IBM has reduced their time to address failures in the large cloud by half.

IBM has reduced their time to address failures in the large cloud by half. IBM

What’s Next?

IBM Research is planning for ongoing increases in demand for Vela. We imagine the next major upgrade will add H100 GPUs or perhaps even the next-generation GPU, the B100. IBM Research is also looking to provide more cost-effective inference processing infrastructure, such as its home-built prototype “AIU” inference accelerator. In early tests, the prototype AIU showed it could run inference at just 40 watts at the same the throughput of the A100 GPU at that power. IBM has deployed some 150 AIUs in its Yorktown facility and plans to grow capacity to over 750 AIUs at maturity.

Conclusions

IBM is revitalized by AI, using it internally for Ask HR and other applications, applying AI to modernize code for the IBM Z, and developing their own Foundation Models for client customization.
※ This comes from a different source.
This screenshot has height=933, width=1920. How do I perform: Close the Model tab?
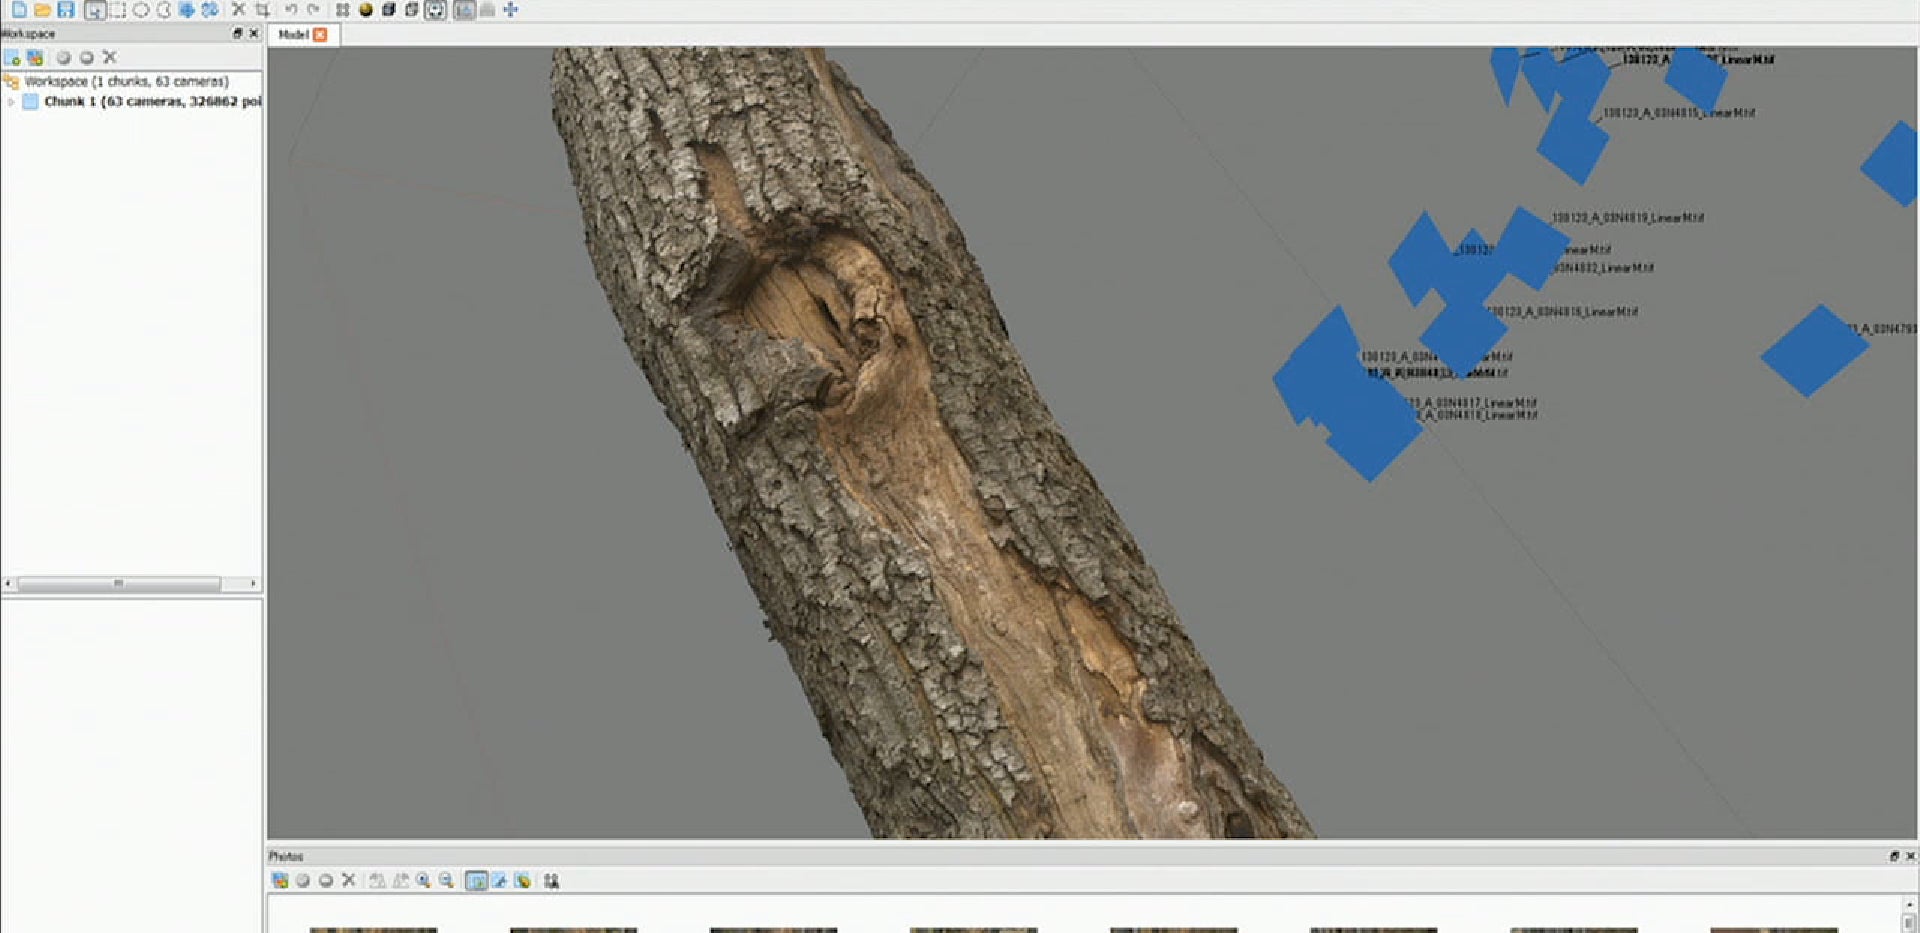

All this and more has helped IBM build new skills and expertise they have applied to their client consulting engagements to great effect. As IBM deploys the AIU at scale, they could have a competitive advantage over other cloud providers who use more expensive inference technology that is not as efficient.

Three years ago, if you had told me IBM would become a major player in AI, I would not have believed you. But based on the progress they are seeing in their watsonx business, and the corresponding growth in the Vela AI Supercomputer, it seems pretty clear that IBM has the right plans and technologies to continue to grow its AI business substantially.